- Born: July 21, 1941 (age 85) New York City, United States
- Citizenship: United States
- Education: Syracuse University (B.A.) Brooklyn Law School ( J.D.)
- Occupation: Music industry executive
- Spouses: Denise LeFrak (divorced); Dorothy Harris;
- Children: 3
- Awards: Inducted into the Songwriters Hall of Fame

Signature

= Martin Bandier =

American music executive (born 1941)

Martin Neal Bandier (born July 21, 1941) is an American music industry executive who was the CEO/Chairman of Sony/ATV Music Publishing for 11 years from 2007 until 2019. Prior to that he was the chairman and CEO of EMI Music Publishing Worldwide from 1991 to 2006. He was inducted into the Songwriters Hall of Fame.

==Early life and education==
Bandier was born July 21, 1941, and grew up in Queens. He graduated from Stuyvesant High School at 16. At Syracuse University he majored in political science and history and received a B.A. in 1961. He then attended Brooklyn Law School, graduating in 1965.

==Career==
Following graduation from Brooklyn Law School, he joined the New York firm of Battle, Fowler, Jaffin and Kheel. In 1969, Bandier became General Counsel to the LeFrak Organization, where he rose to Senior Vice President. In 1975, he formed The Entertainment Company with Sam LeFrak and Charles Koppelman as his co-principals.

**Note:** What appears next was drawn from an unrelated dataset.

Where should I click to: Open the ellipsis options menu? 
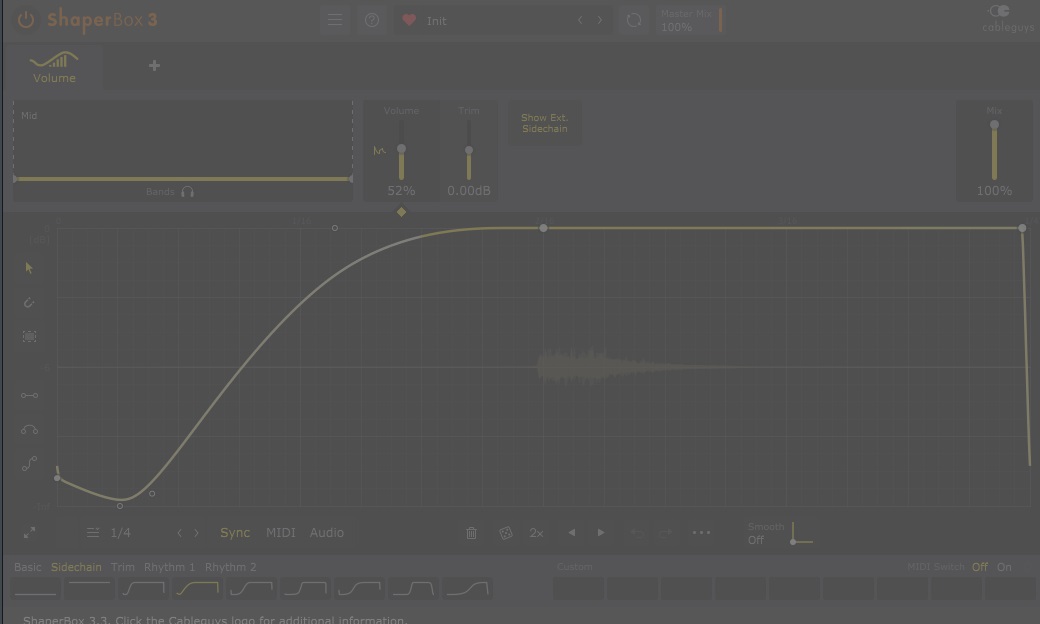[x=701, y=532]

In the early 1980s Bandier and Denise LeFrak divorced, and in 1984 Bandier and Koppelman dissolved their partnership with LeFrak and formed the Entertainment Music Company and the Entertainment Television Company. In 1986, the partners purchased the Combine Music Catalog. That same year, Bandier and Koppelman teamed with financier Stephen Swid to form SBK Entertainment World, Inc. and purchased the 250,000 title CBS songs catalog for the then-record price of $125 million. In 1989, Bandier helped engineer the sale of SBK's song catalog to EMI Music and the creation of SBK Records. By the end of the first year at EMI, the company was named Billboard Magazines number one music publisher.

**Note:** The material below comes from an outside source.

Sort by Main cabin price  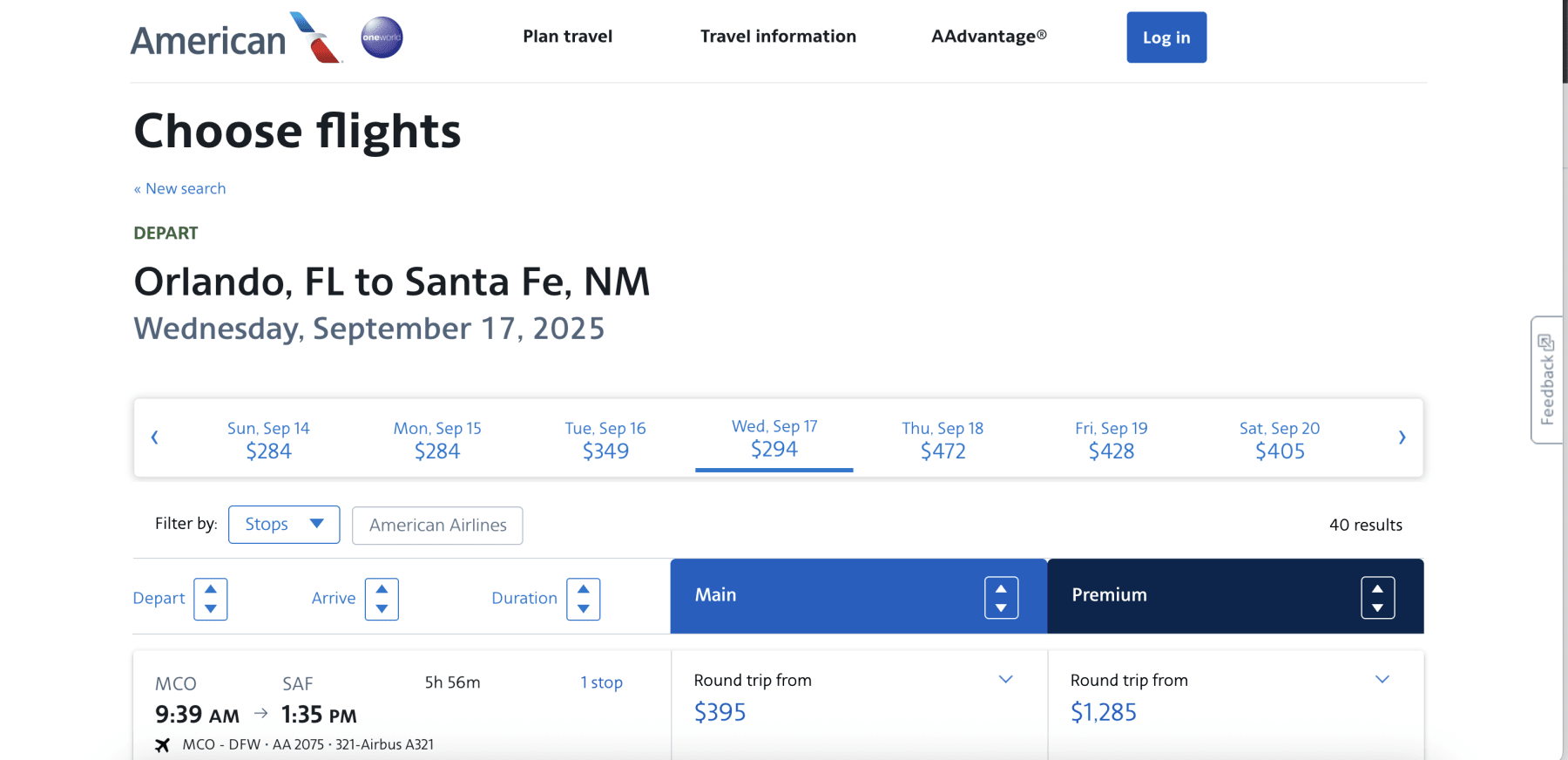pyautogui.click(x=1001, y=598)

In 1991, EMI Music Publishing Worldwide, then the world's largest music publisher, named Bandier – until then its vice chairman – chairman and chief executive. He was also president and chief operating officer of the SBK Records Group, a record label that EMI operated with its parent. In 2005, Bandier asked EMI to sell him its publishing unit, and when it refused he resigned in 2006. A few months later he took over as head of the music publishing entity Sony/ATV. In 2009, he was chief executive of Sony/ATV. In 2007, Bandier assumed the position of chairman and CEO of Sony/ATV Music Publishing responsible for overseeing its global music publishing activities, including talent and copyright acquisitions, day-to-day operations, and the development and implementation of the company's long-term strategic initiatives. In 2012, Sony/ATV Music Publishing consortium acquired EMI Music Publishing, reunited Bandier with his former company catalog he helped build.

Bandier stepped down from the Chairman/CEO of the company in March 2019 and was succeeded by Jon Platt.

==Philanthropy==
Bandier is a member on the boards of the City of Hope, the Songwriters Hall of Fame and the NMPA, where he is Vice President of the Board of Directors. He also serves as a trustee of the T.J. Martell Foundation and Syracuse University. The GRAMMY Foundation and MusiCares Foundation, the affiliated charities of The Recording Academy, also announced that their respective Boards had elected Bandier to be a MusiCares Director.

In 2006 Bandier established a music and entertainment industry degree program titled The Bandier Program in Recording and Entertainment Industries at Syracuse University. The program, initially housed at the College of Visual and Performing Arts was later moved to the S.I. Newhouse School of Public Communications in 2017. Billboard has consistently ranked the Bandier program amongst the top music business programs in the nation.

==Awards==
In 1990, he was inducted into the Songwriters Hall of Fame. In 1994, he won the Arents Award. In February 2015 he received the President's Merit Award as a Grammy Icon at the Clive Davis Pre Grammy Gala in Los Angeles. He was the first music publisher to receive the award.

In 2017, he received a Lifetime Service Award from the National Publishers' Association. In May 2019, he was named BMI Icon at BMI's 67th Annual Pop Awards.

==Personal life==
Bandier is Jewish. He has been married twice. He met his first wife Denise LeFrak, daughter of housing developer Samuel LeFrak, during college at Syracuse. They had two children before divorcing: Allison Bandier Koffman and Jenifer Lee Bandier.

His second wife is Dorothy Harris. They have one son: Max Harris Bandier. The couple are members of the Jewish Federation of Palm Beach County, Florida.